O serviço é voltado a alunos da educação básica regularmente matriculados que utilizam ventilação mecânica de forma contínua, apresentam doenças degenerativas em estágio avançado com comprometimento severo, encontram-se acamados ou estão impossibilitados de se deslocar até a unidade escolar. O principal objetivo é assegurar a continuidade do processo de aprendizagem e evitar prejuízos pedagógicos durante o período de afastamento.
O acompanhamento é realizado por um pedagogo, que desenvolve atividades individualizadas, respeitando as condições de saúde, as necessidades específicas e os interesses de cada estudante. O trabalho busca promover um ensino significativo, inclusivo e alinhado ao ritmo possível de aprendizagem de cada aluno.
O atendimento envolve desde a organização do espaço físico no domicílio até a seleção de materiais didáticos adequados, definição de objetivos pedagógicos e avaliação contínua do desenvolvimento do estudante. Todo o processo é articulado com o currículo e com a escola de origem, garantindo a continuidade dos conteúdos trabalhados na rede regular de ensino.

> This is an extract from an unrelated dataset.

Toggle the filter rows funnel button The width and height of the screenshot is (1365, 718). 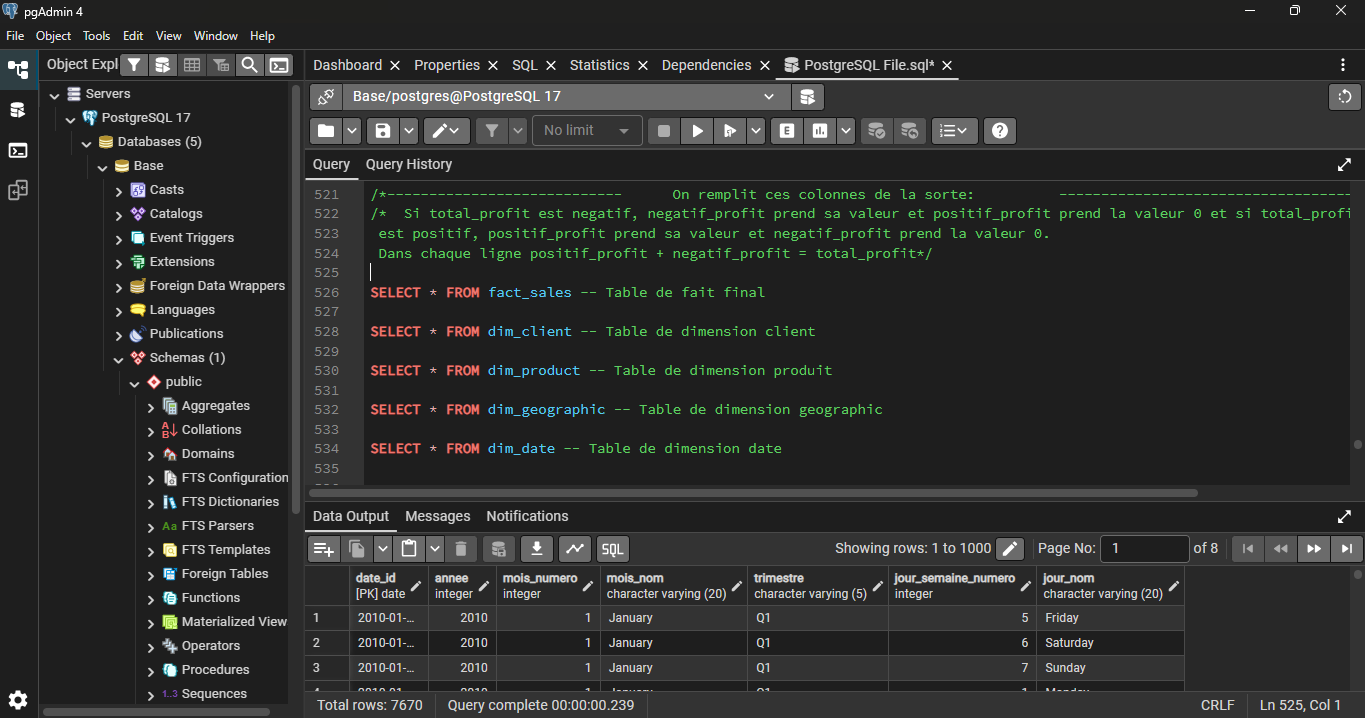(491, 131)
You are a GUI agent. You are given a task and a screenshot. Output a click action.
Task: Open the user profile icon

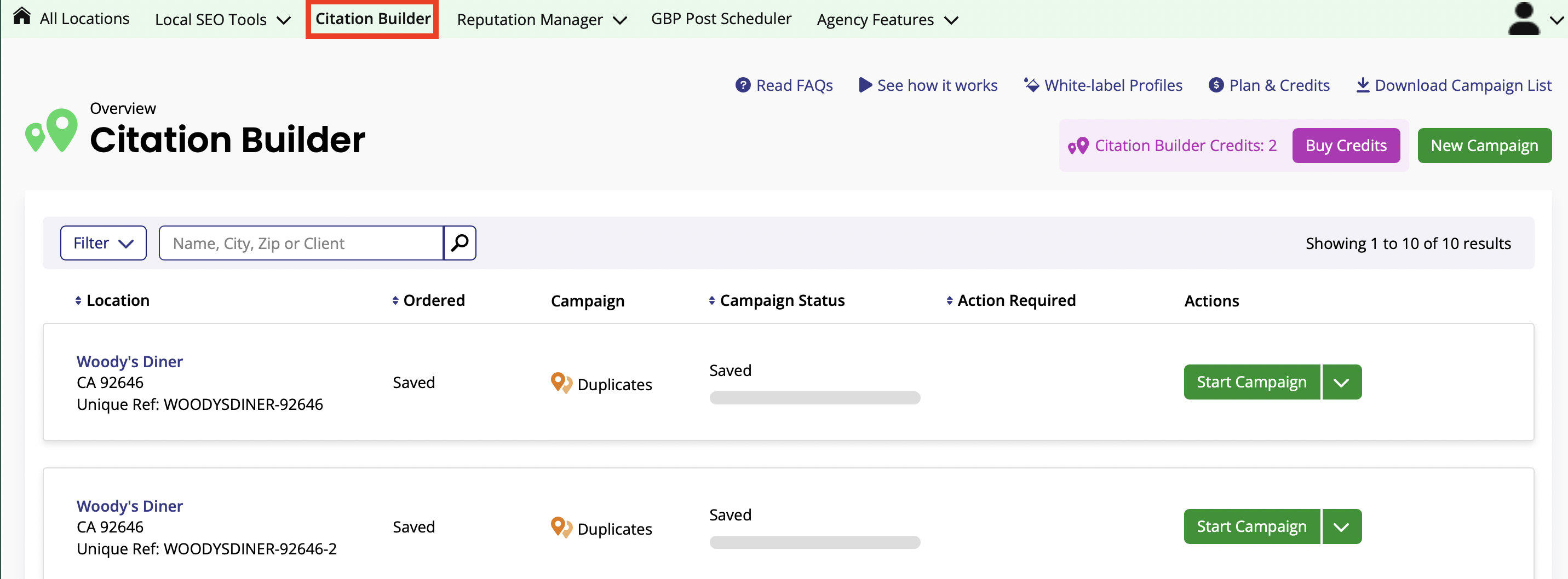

A modalidade exige planejamento criterioso e constante adaptação às condições de cada aluno, além de uma atuação integrada entre família, escola e profissionais da educação. Para ter acesso ao atendimento, a família deve formalizar a solicitação junto à unidade escolar em que o estudante está matriculado, apresentando laudo médico que comprove a condição de saúde e as limitações que impedem a frequência às aulas presenciais.
Com o Atendimento Pedagógico Domiciliar, o ensino ultrapassa os muros da escola e chega até onde o aluno está, reafirmando o princípio de que o direito à educação não pode ser interrompido, mesmo diante das adversidades.